**DESCRIPTION OF THE TASK**
The entire listing below must be written out word for word.
+---+
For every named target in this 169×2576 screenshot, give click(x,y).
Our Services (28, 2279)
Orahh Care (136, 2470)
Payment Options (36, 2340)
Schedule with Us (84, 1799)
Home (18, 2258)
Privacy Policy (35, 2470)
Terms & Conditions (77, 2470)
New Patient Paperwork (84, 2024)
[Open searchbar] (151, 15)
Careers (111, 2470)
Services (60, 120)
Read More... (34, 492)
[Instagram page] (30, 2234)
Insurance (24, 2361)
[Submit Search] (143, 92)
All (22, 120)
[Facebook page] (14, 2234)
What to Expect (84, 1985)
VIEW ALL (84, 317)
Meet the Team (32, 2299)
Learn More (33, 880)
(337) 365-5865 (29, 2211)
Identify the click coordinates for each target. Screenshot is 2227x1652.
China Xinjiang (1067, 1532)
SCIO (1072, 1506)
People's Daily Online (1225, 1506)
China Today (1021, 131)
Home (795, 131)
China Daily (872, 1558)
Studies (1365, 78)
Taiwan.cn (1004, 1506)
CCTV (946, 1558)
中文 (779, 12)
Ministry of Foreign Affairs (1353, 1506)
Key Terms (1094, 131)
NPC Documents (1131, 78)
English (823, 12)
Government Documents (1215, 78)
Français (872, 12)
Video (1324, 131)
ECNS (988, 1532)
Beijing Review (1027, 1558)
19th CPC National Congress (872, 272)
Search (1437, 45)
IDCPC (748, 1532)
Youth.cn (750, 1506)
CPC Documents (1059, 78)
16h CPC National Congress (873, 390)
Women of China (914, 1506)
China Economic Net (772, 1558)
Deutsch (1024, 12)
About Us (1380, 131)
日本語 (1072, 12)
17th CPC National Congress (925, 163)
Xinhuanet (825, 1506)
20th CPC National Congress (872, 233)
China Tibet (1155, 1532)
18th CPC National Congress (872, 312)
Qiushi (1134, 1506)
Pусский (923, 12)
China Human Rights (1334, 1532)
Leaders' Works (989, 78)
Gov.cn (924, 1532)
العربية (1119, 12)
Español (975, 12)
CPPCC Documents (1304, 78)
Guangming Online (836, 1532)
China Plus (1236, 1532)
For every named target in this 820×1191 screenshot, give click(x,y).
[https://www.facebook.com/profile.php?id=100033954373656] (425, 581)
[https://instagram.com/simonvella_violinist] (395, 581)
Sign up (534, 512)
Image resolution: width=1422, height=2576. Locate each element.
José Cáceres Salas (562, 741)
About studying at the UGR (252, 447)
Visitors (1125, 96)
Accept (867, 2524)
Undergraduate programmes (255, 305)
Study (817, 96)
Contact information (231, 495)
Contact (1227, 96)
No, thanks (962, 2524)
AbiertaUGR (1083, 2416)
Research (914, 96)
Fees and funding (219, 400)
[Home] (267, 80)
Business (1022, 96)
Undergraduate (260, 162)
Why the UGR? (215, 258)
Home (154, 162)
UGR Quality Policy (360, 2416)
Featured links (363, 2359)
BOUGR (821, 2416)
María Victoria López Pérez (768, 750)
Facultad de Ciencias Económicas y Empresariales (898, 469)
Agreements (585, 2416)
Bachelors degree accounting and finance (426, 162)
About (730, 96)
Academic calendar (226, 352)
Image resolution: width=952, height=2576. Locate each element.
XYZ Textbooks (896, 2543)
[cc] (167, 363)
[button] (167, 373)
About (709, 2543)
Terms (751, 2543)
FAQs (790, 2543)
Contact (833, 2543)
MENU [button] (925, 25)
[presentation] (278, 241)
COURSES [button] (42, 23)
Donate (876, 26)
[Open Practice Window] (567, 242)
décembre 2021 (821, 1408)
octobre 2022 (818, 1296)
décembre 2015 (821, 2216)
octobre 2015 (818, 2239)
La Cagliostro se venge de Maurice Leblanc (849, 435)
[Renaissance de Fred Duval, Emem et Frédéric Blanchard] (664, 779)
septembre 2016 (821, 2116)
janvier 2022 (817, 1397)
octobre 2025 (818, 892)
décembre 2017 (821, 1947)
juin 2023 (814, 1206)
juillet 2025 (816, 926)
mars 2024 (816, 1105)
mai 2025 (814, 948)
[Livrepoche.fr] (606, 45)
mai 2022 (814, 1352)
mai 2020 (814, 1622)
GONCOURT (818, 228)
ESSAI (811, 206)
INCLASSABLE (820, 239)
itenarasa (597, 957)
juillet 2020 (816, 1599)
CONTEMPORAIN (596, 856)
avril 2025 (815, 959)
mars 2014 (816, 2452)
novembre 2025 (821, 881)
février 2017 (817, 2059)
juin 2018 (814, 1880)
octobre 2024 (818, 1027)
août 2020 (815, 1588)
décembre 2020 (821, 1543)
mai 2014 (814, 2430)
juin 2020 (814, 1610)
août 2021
+---+
**ANSWER FOR THE TASK**
For every named target in this 169×2576 screenshot, give click(x,y).
Our Services (28, 2279)
Orahh Care (136, 2470)
Payment Options (36, 2340)
Schedule with Us (84, 1799)
Home (18, 2258)
Privacy Policy (35, 2470)
Terms & Conditions (77, 2470)
New Patient Paperwork (84, 2024)
[Open searchbar] (151, 15)
Careers (111, 2470)
Services (60, 120)
Read More... (34, 492)
[Instagram page] (30, 2234)
Insurance (24, 2361)
[Submit Search] (143, 92)
All (22, 120)
[Facebook page] (14, 2234)
What to Expect (84, 1985)
VIEW ALL (84, 317)
Meet the Team (32, 2299)
Learn More (33, 880)
(337) 365-5865 (29, 2211)
Identify the click coordinates for each target. Screenshot is 2227x1652.
China Xinjiang (1067, 1532)
SCIO (1072, 1506)
People's Daily Online (1225, 1506)
China Today (1021, 131)
Home (795, 131)
China Daily (872, 1558)
Studies (1365, 78)
Taiwan.cn (1004, 1506)
CCTV (946, 1558)
中文 (779, 12)
Ministry of Foreign Affairs (1353, 1506)
Key Terms (1094, 131)
NPC Documents (1131, 78)
English (823, 12)
Government Documents (1215, 78)
Français (872, 12)
Video (1324, 131)
ECNS (988, 1532)
Beijing Review (1027, 1558)
19th CPC National Congress (872, 272)
Search (1437, 45)
IDCPC (748, 1532)
Youth.cn (750, 1506)
CPC Documents (1059, 78)
16h CPC National Congress (873, 390)
Women of China (914, 1506)
China Economic Net (772, 1558)
Deutsch (1024, 12)
About Us (1380, 131)
日本語 (1072, 12)
17th CPC National Congress (925, 163)
Xinhuanet (825, 1506)
20th CPC National Congress (872, 233)
China Tibet (1155, 1532)
18th CPC National Congress (872, 312)
Qiushi (1134, 1506)
Pусский (923, 12)
China Human Rights (1334, 1532)
Leaders' Works (989, 78)
Gov.cn (924, 1532)
العربية (1119, 12)
Español (975, 12)
CPPCC Documents (1304, 78)
Guangming Online (836, 1532)
China Plus (1236, 1532)
For every named target in this 820×1191 screenshot, give click(x,y).
[https://www.facebook.com/profile.php?id=100033954373656] (425, 581)
[https://instagram.com/simonvella_violinist] (395, 581)
Sign up (534, 512)
Image resolution: width=1422, height=2576. Locate each element.
José Cáceres Salas (562, 741)
About studying at the UGR (252, 447)
Visitors (1125, 96)
Accept (867, 2524)
Undergraduate programmes (255, 305)
Study (817, 96)
Contact information (231, 495)
Contact (1227, 96)
No, thanks (962, 2524)
AbiertaUGR (1083, 2416)
Research (914, 96)
Fees and funding (219, 400)
[Home] (267, 80)
Business (1022, 96)
Undergraduate (260, 162)
Why the UGR? (215, 258)
Home (154, 162)
UGR Quality Policy (360, 2416)
Featured links (363, 2359)
BOUGR (821, 2416)
María Victoria López Pérez (768, 750)
Facultad de Ciencias Económicas y Empresariales (898, 469)
Agreements (585, 2416)
Bachelors degree accounting and finance (426, 162)
About (730, 96)
Academic calendar (226, 352)
Image resolution: width=952, height=2576. Locate each element.
XYZ Textbooks (896, 2543)
[cc] (167, 363)
[button] (167, 373)
About (709, 2543)
Terms (751, 2543)
FAQs (790, 2543)
Contact (833, 2543)
MENU [button] (925, 25)
[presentation] (278, 241)
COURSES [button] (42, 23)
Donate (876, 26)
[Open Practice Window] (567, 242)
décembre 2021 (821, 1408)
octobre 2022 (818, 1296)
décembre 2015 (821, 2216)
octobre 2015 (818, 2239)
La Cagliostro se venge de Maurice Leblanc (849, 435)
[Renaissance de Fred Duval, Emem et Frédéric Blanchard] (664, 779)
septembre 2016 (821, 2116)
janvier 2022 (817, 1397)
octobre 2025 (818, 892)
décembre 2017 (821, 1947)
juin 2023 (814, 1206)
juillet 2025 (816, 926)
mars 2024 (816, 1105)
mai 2025 (814, 948)
[Livrepoche.fr] (606, 45)
mai 2022 (814, 1352)
mai 2020 (814, 1622)
GONCOURT (818, 228)
ESSAI (811, 206)
INCLASSABLE (820, 239)
itenarasa (597, 957)
juillet 2020 (816, 1599)
CONTEMPORAIN (596, 856)
avril 2025 (815, 959)
mars 2014 (816, 2452)
novembre 2025 (821, 881)
février 2017 (817, 2059)
juin 2018 (814, 1880)
octobre 2024 (818, 1027)
août 2020 (815, 1588)
décembre 2020 (821, 1543)
mai 2014 (814, 2430)
juin 2020 (814, 1610)
août 2021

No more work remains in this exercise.